## Given records
-*-

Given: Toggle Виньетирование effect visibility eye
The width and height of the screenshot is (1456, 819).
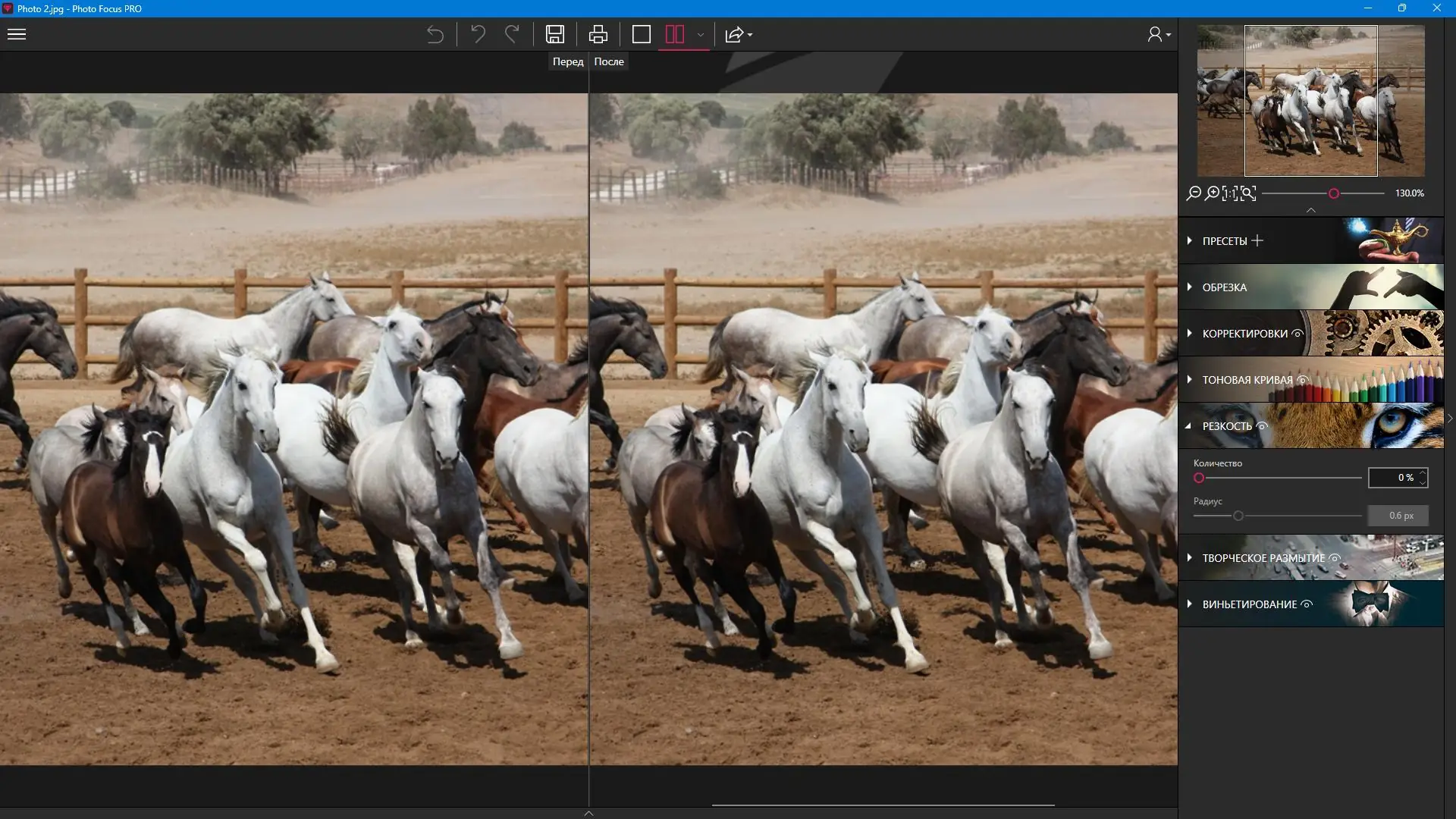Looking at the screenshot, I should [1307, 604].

-*-

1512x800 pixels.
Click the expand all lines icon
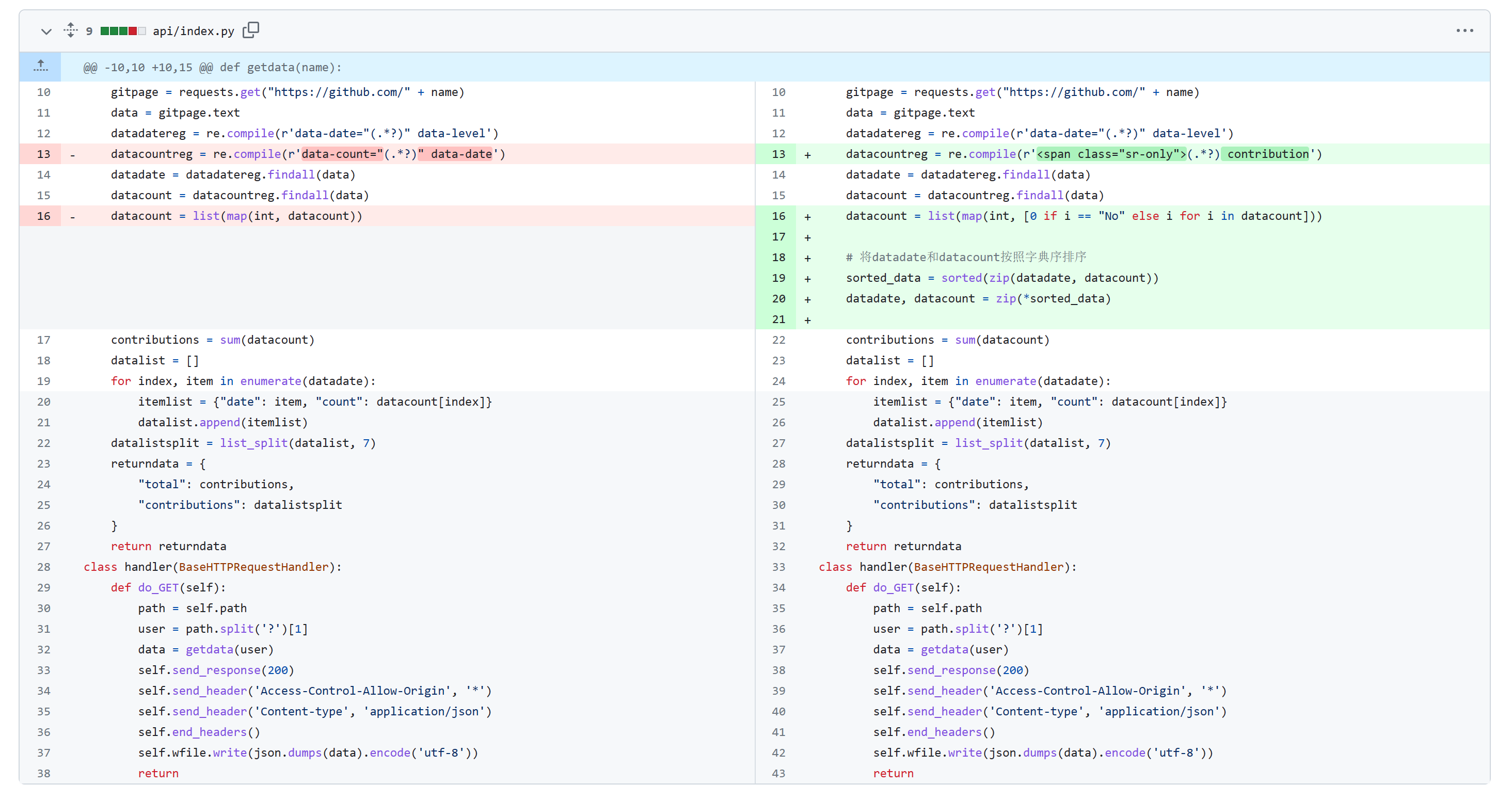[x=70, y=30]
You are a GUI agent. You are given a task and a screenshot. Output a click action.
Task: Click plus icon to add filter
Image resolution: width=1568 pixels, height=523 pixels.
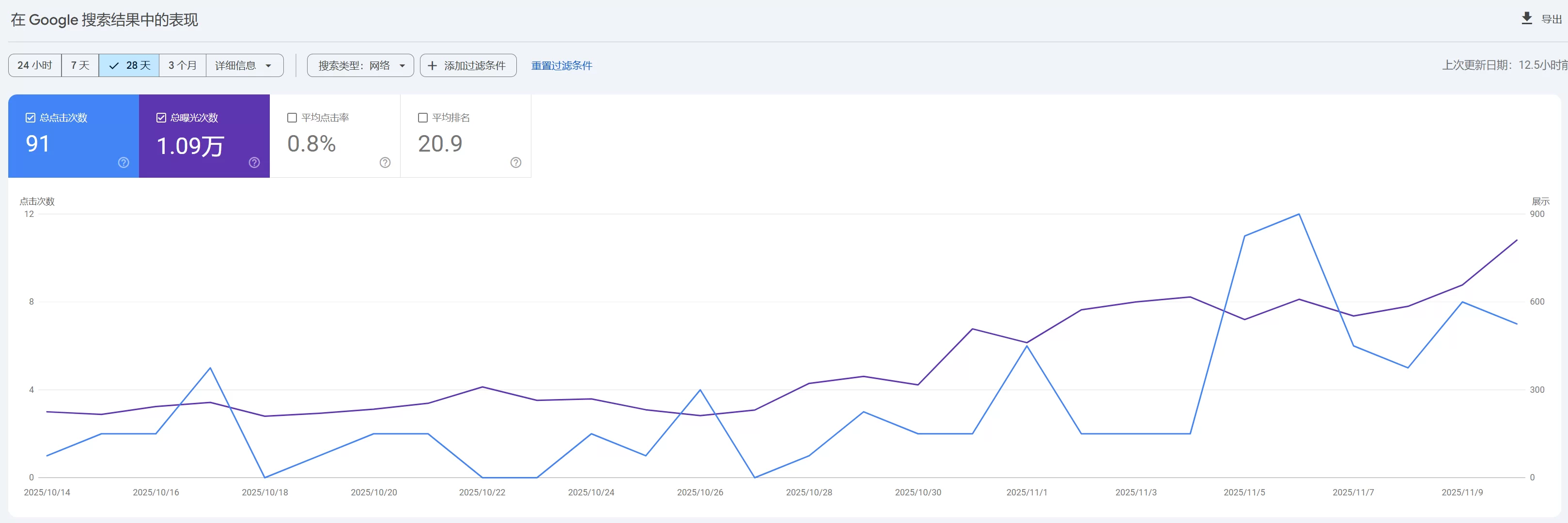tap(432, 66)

-*-

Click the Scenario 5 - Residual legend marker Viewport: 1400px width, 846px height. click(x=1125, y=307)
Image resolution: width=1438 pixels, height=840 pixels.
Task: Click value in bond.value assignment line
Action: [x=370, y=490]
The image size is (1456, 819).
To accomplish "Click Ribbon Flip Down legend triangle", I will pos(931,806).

-*-

## What to work on
What is asked for is an exact copy of the lines above from the one containing "Click the Scenario" through the one containing "The image size is (1456, 819).", and only those.

## Final answer
Click the Scenario 5 - Residual legend marker Viewport: 1400px width, 846px height. click(x=1125, y=307)
Image resolution: width=1438 pixels, height=840 pixels.
Task: Click value in bond.value assignment line
Action: [x=370, y=490]
The image size is (1456, 819).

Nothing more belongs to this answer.